▸ **Aim of the task**:
Restate the data that follows exactly as it stands, beginning with the first line and ending with the line that contains "Given: Open the".

Stored data:

══════

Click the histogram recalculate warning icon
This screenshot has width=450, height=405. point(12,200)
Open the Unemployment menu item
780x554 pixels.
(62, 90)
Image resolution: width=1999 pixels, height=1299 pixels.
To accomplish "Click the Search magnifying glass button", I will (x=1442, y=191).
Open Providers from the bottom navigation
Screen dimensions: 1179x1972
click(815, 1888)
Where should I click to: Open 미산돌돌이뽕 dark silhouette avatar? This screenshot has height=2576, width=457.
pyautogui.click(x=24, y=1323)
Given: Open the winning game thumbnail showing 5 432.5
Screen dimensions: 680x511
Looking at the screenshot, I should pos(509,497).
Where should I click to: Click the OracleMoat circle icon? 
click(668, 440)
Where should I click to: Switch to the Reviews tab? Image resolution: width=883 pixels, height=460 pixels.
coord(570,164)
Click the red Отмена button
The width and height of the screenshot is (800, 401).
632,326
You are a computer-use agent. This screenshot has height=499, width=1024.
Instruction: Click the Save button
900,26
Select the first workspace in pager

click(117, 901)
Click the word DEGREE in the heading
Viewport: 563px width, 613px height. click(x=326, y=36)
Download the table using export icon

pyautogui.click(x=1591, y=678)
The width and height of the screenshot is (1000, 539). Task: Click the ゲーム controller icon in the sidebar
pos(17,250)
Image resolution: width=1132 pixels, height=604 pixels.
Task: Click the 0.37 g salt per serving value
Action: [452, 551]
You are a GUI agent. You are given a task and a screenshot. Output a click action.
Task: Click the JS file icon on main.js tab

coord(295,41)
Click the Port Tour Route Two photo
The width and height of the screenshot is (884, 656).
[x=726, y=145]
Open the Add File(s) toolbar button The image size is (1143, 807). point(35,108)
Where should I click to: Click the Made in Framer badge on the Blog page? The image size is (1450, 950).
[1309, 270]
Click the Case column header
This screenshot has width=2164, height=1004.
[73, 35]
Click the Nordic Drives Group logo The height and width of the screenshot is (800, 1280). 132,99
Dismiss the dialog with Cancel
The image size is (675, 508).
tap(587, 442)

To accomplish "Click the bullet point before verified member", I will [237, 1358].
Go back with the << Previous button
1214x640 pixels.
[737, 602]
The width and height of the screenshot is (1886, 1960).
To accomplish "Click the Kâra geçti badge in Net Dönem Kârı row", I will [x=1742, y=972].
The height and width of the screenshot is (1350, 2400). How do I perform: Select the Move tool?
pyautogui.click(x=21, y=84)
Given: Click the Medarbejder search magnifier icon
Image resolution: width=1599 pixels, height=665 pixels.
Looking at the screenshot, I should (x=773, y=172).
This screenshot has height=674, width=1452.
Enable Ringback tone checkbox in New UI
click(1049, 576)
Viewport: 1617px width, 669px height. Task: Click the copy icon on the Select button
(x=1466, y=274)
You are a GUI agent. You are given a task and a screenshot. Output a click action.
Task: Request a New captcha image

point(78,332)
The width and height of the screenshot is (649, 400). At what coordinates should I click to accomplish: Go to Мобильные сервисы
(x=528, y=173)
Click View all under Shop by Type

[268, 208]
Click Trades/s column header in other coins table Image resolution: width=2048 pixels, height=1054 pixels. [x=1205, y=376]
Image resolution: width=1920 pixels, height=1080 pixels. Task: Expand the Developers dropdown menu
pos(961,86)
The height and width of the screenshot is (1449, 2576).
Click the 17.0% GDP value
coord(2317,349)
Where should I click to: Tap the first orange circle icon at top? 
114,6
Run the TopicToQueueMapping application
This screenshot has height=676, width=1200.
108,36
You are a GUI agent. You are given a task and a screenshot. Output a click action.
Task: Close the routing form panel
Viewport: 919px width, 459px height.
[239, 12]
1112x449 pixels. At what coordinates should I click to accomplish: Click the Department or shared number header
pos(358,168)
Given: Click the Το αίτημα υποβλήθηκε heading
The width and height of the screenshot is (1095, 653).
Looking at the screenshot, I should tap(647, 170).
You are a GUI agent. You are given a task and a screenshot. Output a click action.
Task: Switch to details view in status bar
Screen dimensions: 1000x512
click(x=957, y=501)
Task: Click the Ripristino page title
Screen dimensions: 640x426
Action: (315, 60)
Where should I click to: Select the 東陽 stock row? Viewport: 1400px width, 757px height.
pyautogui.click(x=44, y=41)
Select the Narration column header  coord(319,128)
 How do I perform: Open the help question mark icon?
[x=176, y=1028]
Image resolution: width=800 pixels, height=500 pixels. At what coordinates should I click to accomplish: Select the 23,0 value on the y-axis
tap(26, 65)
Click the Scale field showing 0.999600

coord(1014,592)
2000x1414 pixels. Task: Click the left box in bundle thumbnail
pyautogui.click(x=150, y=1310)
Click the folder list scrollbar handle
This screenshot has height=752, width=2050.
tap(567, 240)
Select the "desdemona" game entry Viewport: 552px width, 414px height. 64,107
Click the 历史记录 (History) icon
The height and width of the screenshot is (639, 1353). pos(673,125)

══════

▸ **Result**:
Click the histogram recalculate warning icon
This screenshot has width=450, height=405. point(12,200)
Open the Unemployment menu item
780x554 pixels.
(62, 90)
Image resolution: width=1999 pixels, height=1299 pixels.
To accomplish "Click the Search magnifying glass button", I will (x=1442, y=191).
Open Providers from the bottom navigation
Screen dimensions: 1179x1972
click(815, 1888)
Where should I click to: Open 미산돌돌이뽕 dark silhouette avatar? This screenshot has height=2576, width=457.
pyautogui.click(x=24, y=1323)
Given: Open the winning game thumbnail showing 5 432.5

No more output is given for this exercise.